It’s April 11, 2012, the day of DAYGLOW, and Bernie Punt awakes with an unsettling feeling that the water-soluble paint had mysteriously become oil-based.
Though his nightmare was never realized, issues with the paint did arise, said Punt, sales and marketing director of the Bryce Jordan Center. Because people left covered in paint, they colored the town with its residue.
But that wasn’t the main problem DAYGLOW caused. With a record number of patients and transports to the Mount Nittany Medical Center, the event raised questions about safety.
Over the course of the two-day concert, 78 patients were seen and 34 people were transported to the hospital. In comparison, the Avicii concert saw 24 patients and 13 transports. Considering concern had already been expressed with the Avicii concert incidents, the results from DAYGLOW didn’t bode well for future Electronic Dance Music concerts at Penn State.
But Punt said he was able to convince the university to continue hosting the concerts on a trial basis because the majority of attendees were safe.
“The one percent [who got in trouble] should not destroy it for the 99 percent that just had a blast,” he said. “The students needed to release last year, so it was a very positive stress reliever…for two, three or four hours they didn’t think about anything but having that experience with that DJ.”
Though DAYGLOW did not terminate all future concerts, each EDM act will be evaluated on a concert-by-concert basis. Because Pretty Lights was canceled and Tiesto was postponed to Feb. 26, no new decisions have been made this year. But if problems do escalate at the next EDM concert, it could cause cancellation of all EDM shows.
To deter excessive drinking, Victoria Maggio, marketing assistant at the BJC, created a safety campaign featuring the notorious Penn State squirrel.
“We want to promote safe concert going because we would love to see these events come back,” Maggio (senior-integrative arts and public relations) said. “[The video] might be funny and some people might make fun of it, but at least the message will get out there. We hope that people will take things seriously…because if things continue to escalate, then Electronic Dance Shows won’t be coming back.”
But the BJC is not the only venue in State College that has hosted EDM concerts. Levels Nightclub, 420 E. College Ave., opened with the intent to host international and national DJs. The club’s next event will occur on Dec. 1, when Tony Arzadon brings dance music to Levels.
And Duo Nightclub, 129 S. Pugh St., has also begun to host DJs. But unlike concerts at the BJC, there hasn’t seemed to be as much controversy about these shows.
Because past EDM concerts at the BJC have been “very busy and active,” Penn State Police Chief Tyrone Parham said the University Police will be vigilant at future shows. He said though people were only charged with alcohol-related incidents, officers suspected that other drugs were involved.

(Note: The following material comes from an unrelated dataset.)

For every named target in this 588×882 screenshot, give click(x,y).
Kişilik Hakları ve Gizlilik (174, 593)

Because of past incidents, Parham added that he is planning to have more officers at future EDM shows, and these officers will be “a little bit more proactive at the gates to deny entry.”
Dr. Margaret Spear, director of University Health Services, also said EDM concerts have been busy for the Emergency Medical Services staff — especially DAYGLOW, which she said was “the most chaotic [because] the most bad stuff happened.”

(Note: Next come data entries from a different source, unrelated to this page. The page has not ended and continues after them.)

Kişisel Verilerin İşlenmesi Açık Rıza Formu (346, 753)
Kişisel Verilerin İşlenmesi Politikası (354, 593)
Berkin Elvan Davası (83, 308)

“I would be happy for [the BJC] to not have events like this because there seem to be a lot of adverse consequences, at least for some of the attendees,” she added.
But Punt said he believes it is actually safer to have EDM concerts at Penn State because if they are not held here, more students will travel to attend. And at the BJC, staff members and the police can “curtail problems,” creating a safer environment.
Though Hannah Hyman, secretary of the Electronic Dance Music Club, said the EDM culture is often “stigmatized” as inducing a drug atmosphere, that’s not what the music is about.
“Not everybody who is into it wants to take drugs,” Hyman (senior-psychology) said. “It’s a misconception that comes out of an honest reality, but it’s blown out of proportion.”
And EDMC Vice President Nic Rase said the club’s shows are proof of that, since there have been no hospitalizations for overdoses. Rather, Rase (sophomore-business) said he thinks the BJC’s incidents are a result of Penn State’s culture.
“At a place like Penn State, when [students] go out, they just want to party and get wasted or drunk,” he said. “[They think] if we’re going to a rave, that’s synonymous for why don’t we just drink before it.”